Anche nel privato, Jackson era in grado di mescolare le carte. Ipocondriaco e germofobo convinto, famoso per i suoi avvistamenti in sedia a rotella e mascherina, nel segreto della sua casa Jacko era un consumatore di droghe di qualsiasi tipo. Quando, dopo la sua morte, gli agenti hanno perquisito le sue stanze, hanno ritrovato ogni ben di dio. Petidina, eroina, sedativi e siringhe ovunque. Si faceva le pere anche nelle dita e tutti sapevano tutto. Eccetto una cosa. Ravanando in mezzo a tutte le droghe, infatti, gli agenti hanno scoperto un segreto, una cosa di cui lui si vergognava profondamente. Se ne vergognava così tanto che, mentre le tracce di tutti i suoi stravizi erano state lasciate in bella vista, questa era stata nascosta con molta attenzione, sepolta in un cassetto: si trattava di due pacchetti di sigarette.
Lui, idolo del pop più sorridente e positivo che si possa immaginare, consumava dieci volte più eroina di tutti gli eroi maledetti del Rock ‘n’ Roll, ma si vergognava di essere un fumatore. Come si possono cogliere queste sfumature di grandezza se si guarda al mondo con gli occhi di un moralista?
Il moralismo, sia da destra sia da sinistra, si evolve sempre in censura. E’ dagli ambienti progressisti, infatti, che sono arrivati negli anni attacchi a registi come David Cronenberg, Ken Russell e Paul Verhoeven. Ed è sempre da gruppi di benintenzionati censori progressisti che, a metà degli anni Ottanta, arrivò la proposta di monitorare i testi delle canzoni pop. A creare il Parents Music Resource Center, il comitato a cui si deve l’introduzione dell’adesivo “Parental Advisory” sulle copertine dei dischi, non fu una mormona di Salt Lake City, ma la moglie di Al Gore.
Il moralismo non è solo un freno evolutivo che rimanda il futuro, ma non ci permette di vivere bene nemmeno il nostro presente, perché offusca la nostra possibilità di capire l’arte, di cogliere il valore e il senso della rappresentazione in cui siamo immersi. Anche quando al centro di quella rappresentazione ci sono degli assi come Madre Teresa o Michael Jackson.

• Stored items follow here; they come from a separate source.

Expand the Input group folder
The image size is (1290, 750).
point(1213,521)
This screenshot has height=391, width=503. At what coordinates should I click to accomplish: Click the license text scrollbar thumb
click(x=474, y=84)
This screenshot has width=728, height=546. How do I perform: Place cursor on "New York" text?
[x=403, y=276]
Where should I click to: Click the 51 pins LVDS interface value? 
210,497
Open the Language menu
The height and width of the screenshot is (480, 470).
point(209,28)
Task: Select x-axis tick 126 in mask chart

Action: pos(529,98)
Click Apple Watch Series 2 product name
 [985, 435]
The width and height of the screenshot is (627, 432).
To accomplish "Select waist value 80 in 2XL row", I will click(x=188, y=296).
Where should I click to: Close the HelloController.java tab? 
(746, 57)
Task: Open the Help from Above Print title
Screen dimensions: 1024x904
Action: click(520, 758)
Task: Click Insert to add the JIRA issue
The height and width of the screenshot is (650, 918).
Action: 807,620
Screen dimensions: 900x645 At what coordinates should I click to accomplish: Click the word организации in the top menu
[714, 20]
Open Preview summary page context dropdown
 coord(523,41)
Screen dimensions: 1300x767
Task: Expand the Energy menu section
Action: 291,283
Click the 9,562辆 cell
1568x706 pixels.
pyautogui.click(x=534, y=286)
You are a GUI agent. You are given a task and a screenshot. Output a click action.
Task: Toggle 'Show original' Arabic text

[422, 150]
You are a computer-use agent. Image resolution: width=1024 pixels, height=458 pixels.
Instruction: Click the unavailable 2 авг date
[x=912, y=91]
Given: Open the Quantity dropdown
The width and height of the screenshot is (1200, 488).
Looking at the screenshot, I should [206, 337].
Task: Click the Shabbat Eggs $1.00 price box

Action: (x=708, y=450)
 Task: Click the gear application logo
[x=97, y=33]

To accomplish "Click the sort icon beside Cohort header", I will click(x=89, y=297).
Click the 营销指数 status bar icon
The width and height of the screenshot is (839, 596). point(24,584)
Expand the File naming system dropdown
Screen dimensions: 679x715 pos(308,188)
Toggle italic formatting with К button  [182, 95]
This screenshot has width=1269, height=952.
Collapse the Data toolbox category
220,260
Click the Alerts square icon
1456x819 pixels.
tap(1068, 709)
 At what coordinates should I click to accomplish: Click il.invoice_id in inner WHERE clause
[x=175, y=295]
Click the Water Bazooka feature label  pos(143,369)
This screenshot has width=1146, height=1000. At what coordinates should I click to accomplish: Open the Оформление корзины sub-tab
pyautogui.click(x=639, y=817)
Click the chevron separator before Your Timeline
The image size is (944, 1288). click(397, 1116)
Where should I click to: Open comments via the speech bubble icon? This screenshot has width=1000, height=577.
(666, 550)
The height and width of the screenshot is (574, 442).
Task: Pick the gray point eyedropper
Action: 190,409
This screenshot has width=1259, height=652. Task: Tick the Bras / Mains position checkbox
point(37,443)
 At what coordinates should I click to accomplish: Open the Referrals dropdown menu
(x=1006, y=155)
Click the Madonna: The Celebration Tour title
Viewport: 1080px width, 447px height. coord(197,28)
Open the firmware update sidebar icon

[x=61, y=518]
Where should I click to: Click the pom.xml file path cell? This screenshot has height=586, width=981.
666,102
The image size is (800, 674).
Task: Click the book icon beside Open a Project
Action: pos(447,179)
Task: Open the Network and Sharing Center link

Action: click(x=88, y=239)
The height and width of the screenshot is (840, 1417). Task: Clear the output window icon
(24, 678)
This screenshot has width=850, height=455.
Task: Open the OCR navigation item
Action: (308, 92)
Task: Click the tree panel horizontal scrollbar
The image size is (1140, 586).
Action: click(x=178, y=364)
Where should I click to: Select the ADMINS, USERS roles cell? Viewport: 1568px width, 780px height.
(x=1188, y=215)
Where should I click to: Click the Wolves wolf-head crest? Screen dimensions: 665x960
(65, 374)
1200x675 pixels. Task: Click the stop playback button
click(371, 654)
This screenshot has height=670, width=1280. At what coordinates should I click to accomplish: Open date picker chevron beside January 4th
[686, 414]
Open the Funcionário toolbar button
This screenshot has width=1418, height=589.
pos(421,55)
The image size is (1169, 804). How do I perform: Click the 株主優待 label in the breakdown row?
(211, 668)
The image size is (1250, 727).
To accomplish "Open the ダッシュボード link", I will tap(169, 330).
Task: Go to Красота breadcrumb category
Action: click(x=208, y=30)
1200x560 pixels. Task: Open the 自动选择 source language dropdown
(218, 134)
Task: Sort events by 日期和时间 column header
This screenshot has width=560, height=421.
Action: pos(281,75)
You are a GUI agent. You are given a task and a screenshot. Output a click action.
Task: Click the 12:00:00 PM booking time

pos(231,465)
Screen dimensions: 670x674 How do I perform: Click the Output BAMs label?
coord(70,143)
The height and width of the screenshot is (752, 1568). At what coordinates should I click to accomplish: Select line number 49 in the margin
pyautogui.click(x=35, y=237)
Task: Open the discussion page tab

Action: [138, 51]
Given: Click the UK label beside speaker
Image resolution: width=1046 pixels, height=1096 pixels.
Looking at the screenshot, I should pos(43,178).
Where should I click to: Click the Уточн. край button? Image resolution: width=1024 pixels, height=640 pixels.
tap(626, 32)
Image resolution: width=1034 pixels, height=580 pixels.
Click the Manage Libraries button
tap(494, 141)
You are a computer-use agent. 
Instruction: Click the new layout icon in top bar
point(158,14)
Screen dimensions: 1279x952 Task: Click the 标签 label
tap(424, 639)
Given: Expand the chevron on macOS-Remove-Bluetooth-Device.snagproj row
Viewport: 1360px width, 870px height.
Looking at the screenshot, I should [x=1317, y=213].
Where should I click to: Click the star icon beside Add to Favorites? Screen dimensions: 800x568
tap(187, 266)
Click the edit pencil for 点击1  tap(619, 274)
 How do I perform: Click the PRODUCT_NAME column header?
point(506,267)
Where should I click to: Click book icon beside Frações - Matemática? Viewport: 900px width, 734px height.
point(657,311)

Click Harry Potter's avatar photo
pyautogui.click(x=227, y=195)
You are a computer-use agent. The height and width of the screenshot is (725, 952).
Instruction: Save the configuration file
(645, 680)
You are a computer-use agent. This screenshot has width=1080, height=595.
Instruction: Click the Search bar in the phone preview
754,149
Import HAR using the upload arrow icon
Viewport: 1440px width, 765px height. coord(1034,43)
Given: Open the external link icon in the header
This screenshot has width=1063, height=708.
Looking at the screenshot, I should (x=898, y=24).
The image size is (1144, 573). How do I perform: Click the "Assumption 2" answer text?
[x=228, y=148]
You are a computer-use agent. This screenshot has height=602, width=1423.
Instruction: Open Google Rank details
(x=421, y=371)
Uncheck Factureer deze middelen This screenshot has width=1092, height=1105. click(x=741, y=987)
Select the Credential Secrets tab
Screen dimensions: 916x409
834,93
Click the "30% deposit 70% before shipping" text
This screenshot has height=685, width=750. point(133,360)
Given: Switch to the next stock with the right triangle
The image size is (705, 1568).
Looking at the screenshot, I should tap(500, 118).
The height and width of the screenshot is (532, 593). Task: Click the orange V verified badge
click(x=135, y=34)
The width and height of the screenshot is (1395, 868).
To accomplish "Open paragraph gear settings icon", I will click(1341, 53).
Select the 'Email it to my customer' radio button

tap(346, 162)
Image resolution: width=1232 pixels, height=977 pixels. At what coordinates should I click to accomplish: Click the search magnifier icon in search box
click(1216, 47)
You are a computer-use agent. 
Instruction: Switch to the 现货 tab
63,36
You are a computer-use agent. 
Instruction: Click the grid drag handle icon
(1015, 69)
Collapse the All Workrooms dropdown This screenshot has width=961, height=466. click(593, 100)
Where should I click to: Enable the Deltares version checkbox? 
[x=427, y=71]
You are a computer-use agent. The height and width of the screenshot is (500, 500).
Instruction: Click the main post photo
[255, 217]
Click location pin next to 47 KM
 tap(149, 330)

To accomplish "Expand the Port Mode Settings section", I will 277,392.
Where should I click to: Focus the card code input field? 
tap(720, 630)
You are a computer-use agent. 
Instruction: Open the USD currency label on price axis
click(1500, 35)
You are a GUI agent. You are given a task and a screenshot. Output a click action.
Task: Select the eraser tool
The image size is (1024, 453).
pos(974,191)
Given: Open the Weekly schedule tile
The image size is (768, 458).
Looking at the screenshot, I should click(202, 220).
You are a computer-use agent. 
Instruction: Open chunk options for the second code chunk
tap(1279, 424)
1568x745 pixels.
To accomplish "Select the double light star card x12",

Molta gente si è convinta che puntare il dito e trinciare giudizi categorici su qualsiasi cosa si posi il proprio sguardo sia quasi una forma di eroismo civile. Per me non è affatto così. Io sono consapevole di trovarmi all’interno di una grande rappresentazione e se qualcuno vicino a me comincia a fare il censore io non lo considero un eroe, ma solo uno stronzo che urla dal pubblico rovinando lo spettacolo a tutti.